James Blunt zieht mit „Love Under Pressure“ das Tempo an

Das Publikum hat deutlich hör- und spürbar eine Menge aufzuholen. Eingerostet ist hier fünf Jahre nach Blunts letztem Auftritt in der Barclays Arena niemand. Nach dem Auftakt mit „Breathe“ singen viele schon den zweiten Song „Wisemen“ so gut es eben geht durch die Masken mit, anschließend illuminieren bei „Carry You Home“ Hunderte Handy-LEDs den Saal. Nicht lang aufhalten mit Auftauen, es geht gleich direkt los in das große, kollektive Gefühl, wenn Blunt mit „The Greatest“ für seine und die Kinder der Welt singt.

Die gut eingespielte vierköpfige Band hat bei gelöster Stimmung im Rund einen entspannten Arbeitsabend, nicht nur wenn Blunt solo am Klavier „Goodbye My Lover“ präsentiert. Seine Lieder verlassen selten gemächliche Gangarten, und die Instrumentierung ist vor allem ein ausgerollter flauschiger Teppich für seine nicht weniger flauschige Stimme. Trotzdem hat das Konzert keine Längen und wirkt nicht heruntergespult wie das Formatradio-Programm, das seit 2005 sehr von seinen Hits bestimmt wird.

Dennoch geht spürbar ein Ruck durch die Ränge, als Blunt und Band mit Discokugel im Rücken und dem an Queen erinnernden „Love Under Pressure“ das Tempo anziehen. Alles steht, ob in den ersten Reihen oder unter dem Hallendach. „Die Stühle sind nur für eure Handtaschen, ich hole jetzt das große Kaliber raus“, verspricht Blunt – und greift für „Postcards“ zur Ukulele.

Mit Gasmaske marschiert James Blunt durch die Reihen

Schweres Geschütz drückt auch auf die Tränenkanäle bei „Monsters“, begleitet von eingespielten Fotos von James mit seinem Vater Charles. Das Lied, 2019 als Single veröffentlicht, ist als „Grabrede“ für ihn gedacht gewesen, „außer, dass mein Vater noch quicklebendig ist“, wie Blunt seinerzeit erklärte. Ein Spenderorgan rettete den schwer nierenkranken Charles wenige Monate später.

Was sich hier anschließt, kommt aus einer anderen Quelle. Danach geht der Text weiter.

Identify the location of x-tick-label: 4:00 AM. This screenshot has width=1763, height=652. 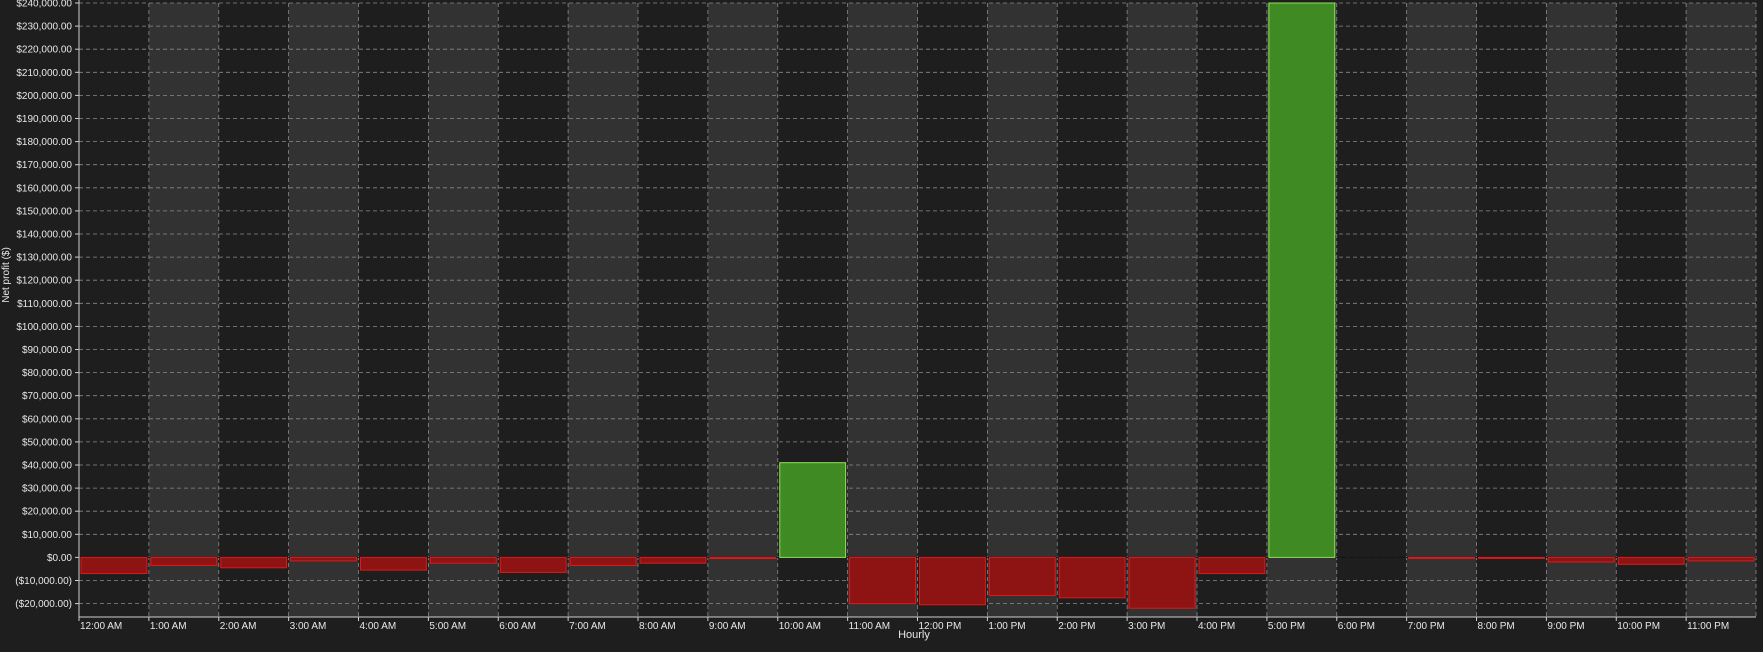
(378, 626).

Das Jenseits ist leider immer präsent, in Zeiten wie diesen ganz besonders. Blunt rettet sich in schwarzen britischen Humor und zieht sich eine Gasmaske über den Kopf, bevor er zum Slade-Cover „Coz I Luv You“ den kompletten Innenraum der Arena abläuft. Das kurz vergessene mulmige Gefühl beim Sitzen – und Stehen – inmitten von über zehntausend Menschen, stellt sich wieder ein und verbleibt auch bei seinem Durchbruchs-Hit „You’re Beautiful“ und beim von Robin Schulz ausgeliehenen „OK“. Nach 90 Minuten beschließen „Bonfire Heart“ und „1973“ den Abend.

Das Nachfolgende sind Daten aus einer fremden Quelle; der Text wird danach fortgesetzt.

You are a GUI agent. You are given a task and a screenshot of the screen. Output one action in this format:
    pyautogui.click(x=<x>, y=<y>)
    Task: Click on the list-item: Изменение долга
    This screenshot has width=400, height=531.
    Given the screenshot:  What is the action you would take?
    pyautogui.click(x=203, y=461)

Sanfte Lieder und derber britischer Humor

Den Fans hat die emotionale Show gut getan, und auch James Blunt ist spürbar erleichtert, wie er schon bei seiner ersten, sehr langen Ansage erzählt. Vor zwei Jahren sagte er notgedrungen „tschüs“ zu seiner Band, und seine Band antwortete „verp … dich“, dann ging es in den Lockdown. Den musste Blunt „mit meiner Schwiegermutter verbringen: 68 Tage, elf Stunden und 36 Minuten. Ich verdiene einen Orden dafür. Aber keine Sorge, ich habe es überlebt, und sie ist nicht mehr unter uns. Sie liegt in einem flachen Grab hinter dem Haus. Meine Frau denkt, sie ist in Mexiko. Aber erzählt das niemanden“, warnt er besonders die anwesenden Journalisten: „Wenn ihr das schreibt, liegt ihr neben ihr“.

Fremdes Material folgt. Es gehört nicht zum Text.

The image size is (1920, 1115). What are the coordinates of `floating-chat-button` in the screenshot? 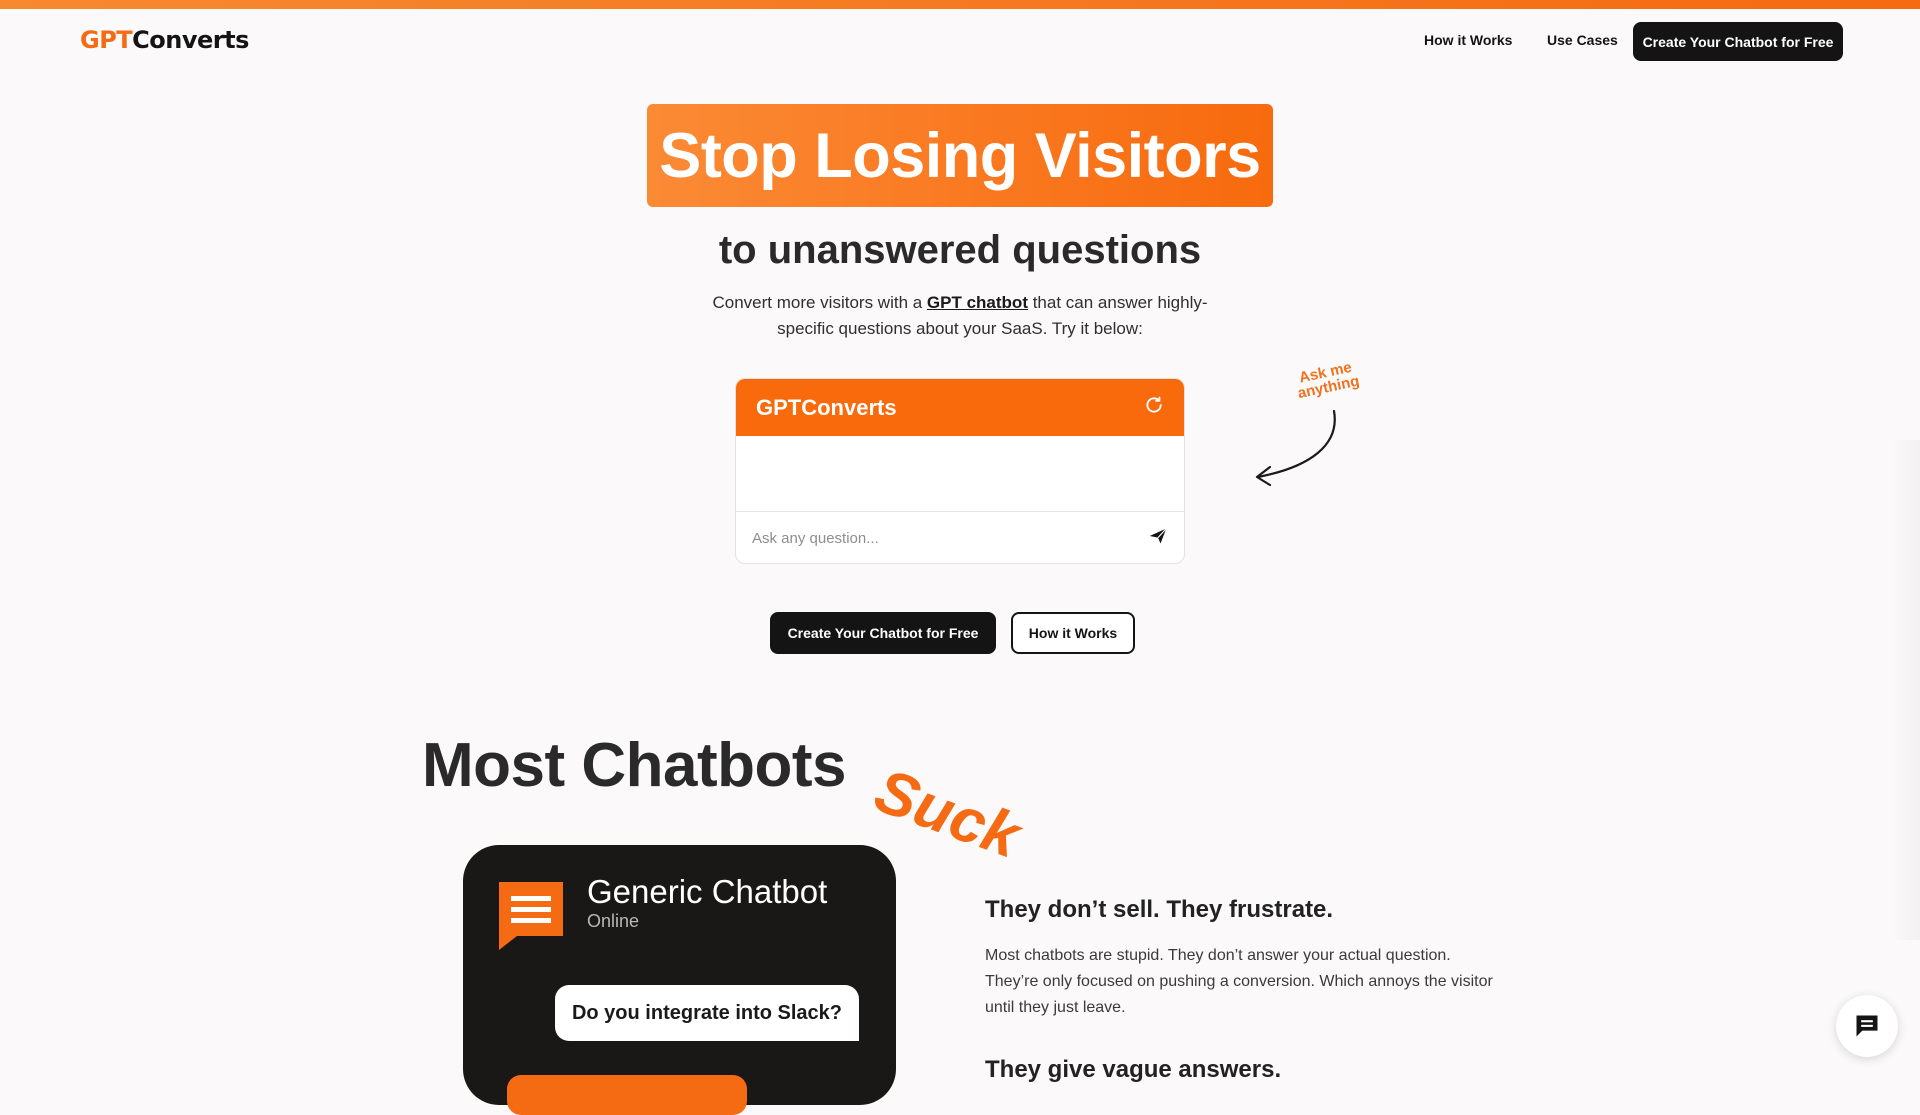 It's located at (1867, 1026).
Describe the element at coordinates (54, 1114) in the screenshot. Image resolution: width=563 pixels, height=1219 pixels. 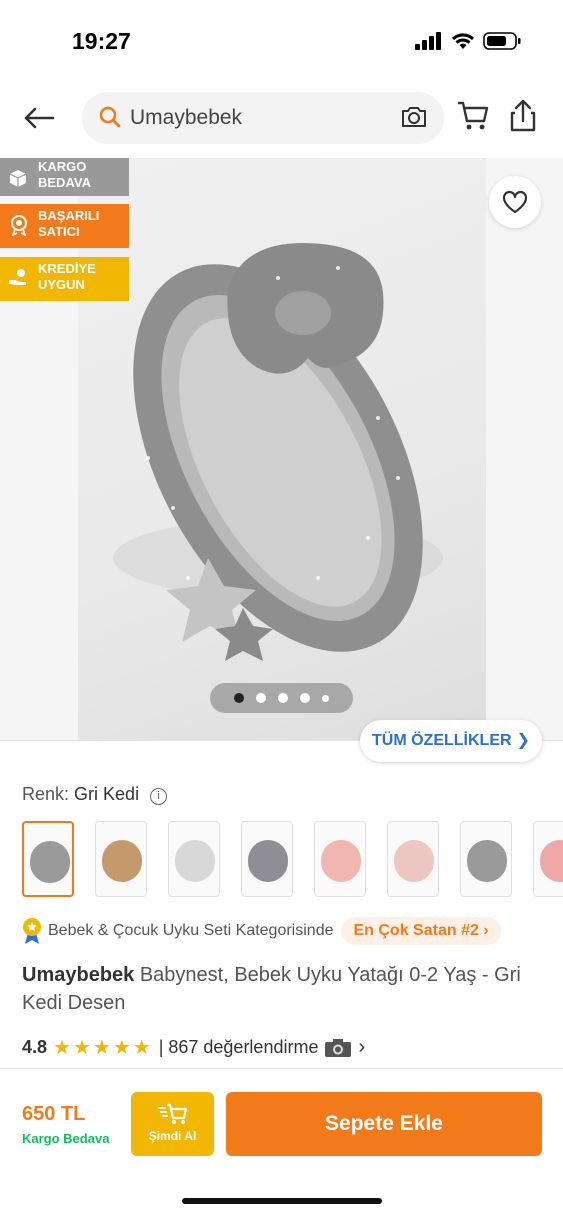
I see `price: 650 TL` at that location.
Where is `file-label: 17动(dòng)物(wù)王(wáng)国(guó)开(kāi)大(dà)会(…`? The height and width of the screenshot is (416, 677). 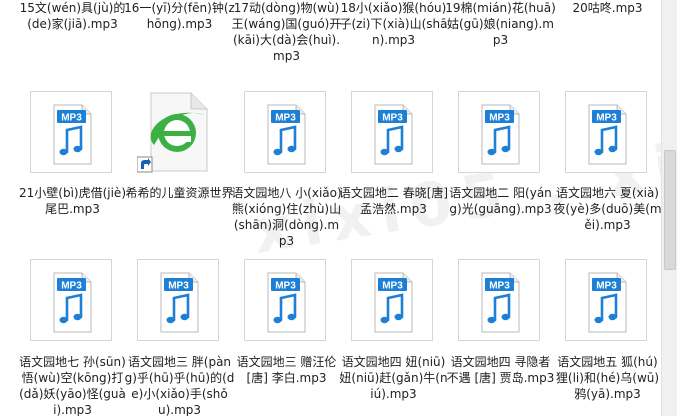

Na, das wollen wir ja mal sehen. Schließlich ist das auch nur britischer Humor, und was sollte schon für eine Gefahr von einem dünnen, harmlosen Schmusesänger ausgehen – der für seine Popkarriere als kampferfahrener Hauptmann beim Eliteregiment Life Guards der britischen Armee ausschied?